* begin SOURCE EXTRACT *

/blog
mcpsecurityscanningecosystemadmission-control

Nobody Is Checking: What Three Independent Scans of 14,000+ MCP Servers Reveal

Three independent teams scanned 14,000+ MCP servers in 30 days. All found the same vulnerabilities. All ended with the same recommendation. None of them could enforce it.

Algis Dumbris
Nobody Is Checking: What Three Independent Scans of 14,000+ MCP Servers Reveal

In March and April 2026, three independent research teams — with no coordination between them — scanned a combined 14,000+ MCP servers for security vulnerabilities. They used different methodologies, different tooling, and different scoring frameworks. They arrived at the same conclusion: the MCP ecosystem has a systemic admission control problem that scanning alone cannot fix.

This is not a story about one bad package or one clever exploit. It is a story about convergent evidence at scale, and the structural gap it reveals.

The Scan Convergence

Within a 30-day window, three separate studies published their results:

AgentSeal scanned 8,400+ MCP servers from public registries and package repositories. Their automated analysis filed 87 CVEs against servers with confirmed vulnerabilities. The scope was broad: authentication checks, input validation, default configurations, and known vulnerability patterns across the full public server corpus.

Dominion Observatory took a different approach, applying dynamic behavioral scoring to 4,584 servers. Rather than static analysis alone, their methodology included runtime behavior observation — watching what servers actually did when invoked, not just what their schemas declared. Each server received a composite security score based on observed behavior patterns.

Protodex scored all 2,013 servers in their dataset, producing per-server security ratings covering authentication, transport security, input handling, and privilege exposure. Every server was evaluated. No sampling, no selection bias.

Three teams. Three methodologies. 14,997 servers scanned in total. The overlap in their findings is what makes this significant.

What Every Scan Found

The vulnerability categories were consistent across all three studies. The specific numbers varied, but the patterns did not.

Missing authentication is endemic. Across all three datasets, a majority of servers exposed tools with no authentication mechanism. No API keys, no OAuth, no token validation. Any client that could reach the server could invoke its tools. This was not limited to hobby projects — servers from established vendors and enterprise-focused packages showed the same pattern.

* end SOURCE EXTRACT *
* begin RECORD EXTRACTS *

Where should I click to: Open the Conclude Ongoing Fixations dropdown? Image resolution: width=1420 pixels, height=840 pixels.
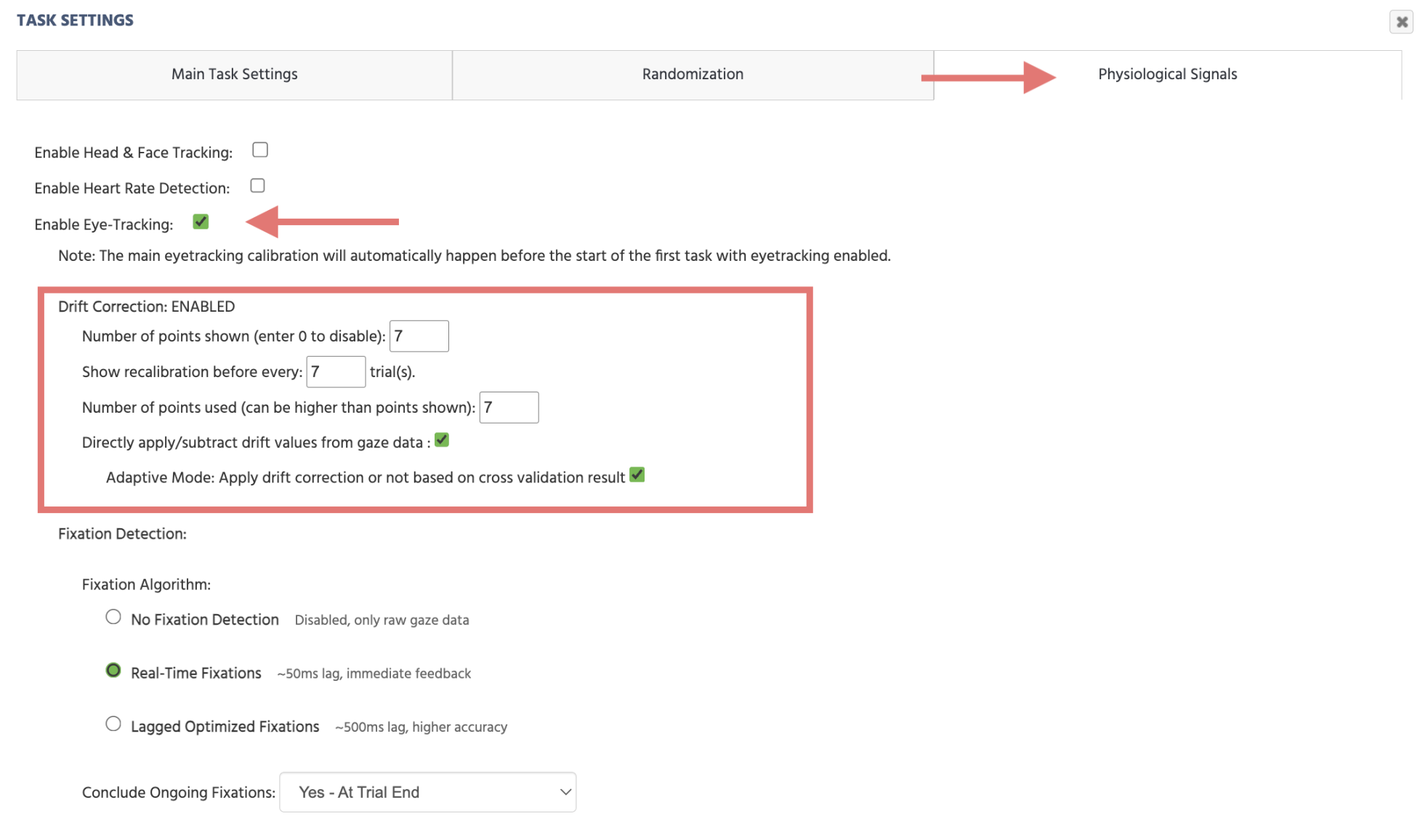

* end RECORD EXTRACTS *
* begin RECORD EXTRACTS *

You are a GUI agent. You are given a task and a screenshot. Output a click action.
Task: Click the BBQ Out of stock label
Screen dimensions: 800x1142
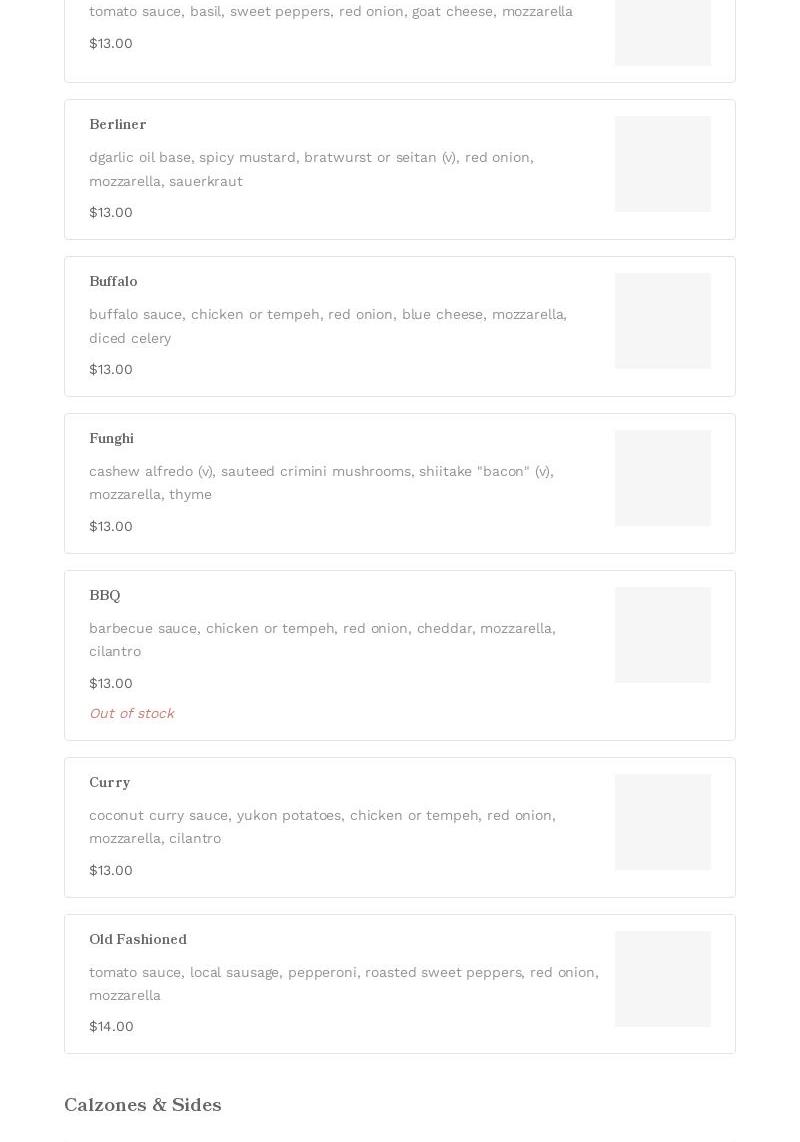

* end RECORD EXTRACTS *

■ REQUIRED WORK ■
• a. According to the article on MCP server scans, how many CVEs did AgentSeal's automated analysis file?
• b. Recast the paragraph of the MCP scan article that begins "Dominion Observatory took a different approach" as a short bulleted list that keeps its main facts.
• c. Extend the article on MCP server scans, picking up right after its final sentence.
The rows have no connection to the article on MCP server scans.

■ ANSWERS TO THE PROBLEMS ■
• a. AgentSeal's automated analysis filed 87 CVEs.

• b.
- Dominion Observatory applied dynamic behavioral scoring to 4,584 servers.
- Its methodology went beyond static analysis to include runtime behavior observation, watching what servers actually did when invoked rather than only what their schemas declared.
- Each server received a composite security score based on observed behavior patterns.

• c.
Input validation is rare. SSRF, path traversal, and command injection vulnerabilities appeared at scale in all three scans. Servers accepted arbitrary user-controlled input and passed it directly to system calls, file operations, or network requests without sanitization. AgentSeal’s 87 CVE filings were dominated by these categories. Protodex’s per-server scores reflected the same distribution. Dominion Observatory’s behavioral scoring flagged servers that accepted and executed payloads that no production system should allow.

Dangerous defaults are the norm. Servers binding to 0.0.0.0 instead of localhost. No TLS in transit. Elevated privilege requirements with no justification. These are not edge cases — they represent the default configuration for a significant portion of the scanned corpus.

The vulnerability distribution is uniform across vendor tiers. This is perhaps the most striking finding. Community-maintained packages and enterprise-published packages fail at the same rates. The assumption that “serious” vendors ship more secure servers is not supported by the data. The problem is structural, not a matter of individual developer competence.

What Scanners Tell You vs. What They Do Not

Pre-deploy vulnerability scanning is valuable. Finding and reporting 87 CVEs before those servers are deployed in production environments is unambiguously good work. Scoring every server in a registry gives operators data they did not have before. Dynamic behavioral analysis catches things static analysis misses.

But scanning has inherent limits that the ecosystem needs to be honest about.

Scanners detect known vulnerability patterns. They find SSRF because SSRF has a signature. They find path traversal because path traversal has a signature. They find missing authentication because authentication presence is a checkable property. This is useful and necessary work.

Scanners cannot detect what does not yet have a signature. Zero-day vulnerabilities, by definition, are not in the scanner’s pattern database. A server that is clean today can become compromised tomorrow through a supply chain swap — a dependency update that introduces malicious behavior without changing the server’s own code. Behavioral changes after a patch, a new CVE class that nobody has written detection rules for yet — these are outside the scanner’s reach.

The practical consequence is that “scan it first, run it anyway” is not a complete security posture. A scan gives you a point-in-time assessment against known patterns. It does not give you ongoing runtime assurance, and it does not protect against novel attack vectors.

This is not a criticism of scanning tools. It is a statement about the limits of any pre-deploy check operating in isolation.

The Activation Gap

Every scan report published in this 30-day window ended with some version of the same recommendation: check servers before installing them. Review tool schemas. Validate configurations. Verify authentication.

This is good advice. It is also advice that has no enforcement mechanism.

The MCP protocol, as currently specified, allows any server to connect to a client and expose tools with zero admission control. There is no built-in checkpoint between “a server exists” and “a server’s tools are available to agents.” The protocol does not define a quarantine state, does not require approval before tool activation, and does not specify any mechanism for an operator to review what a server does before it starts doing it.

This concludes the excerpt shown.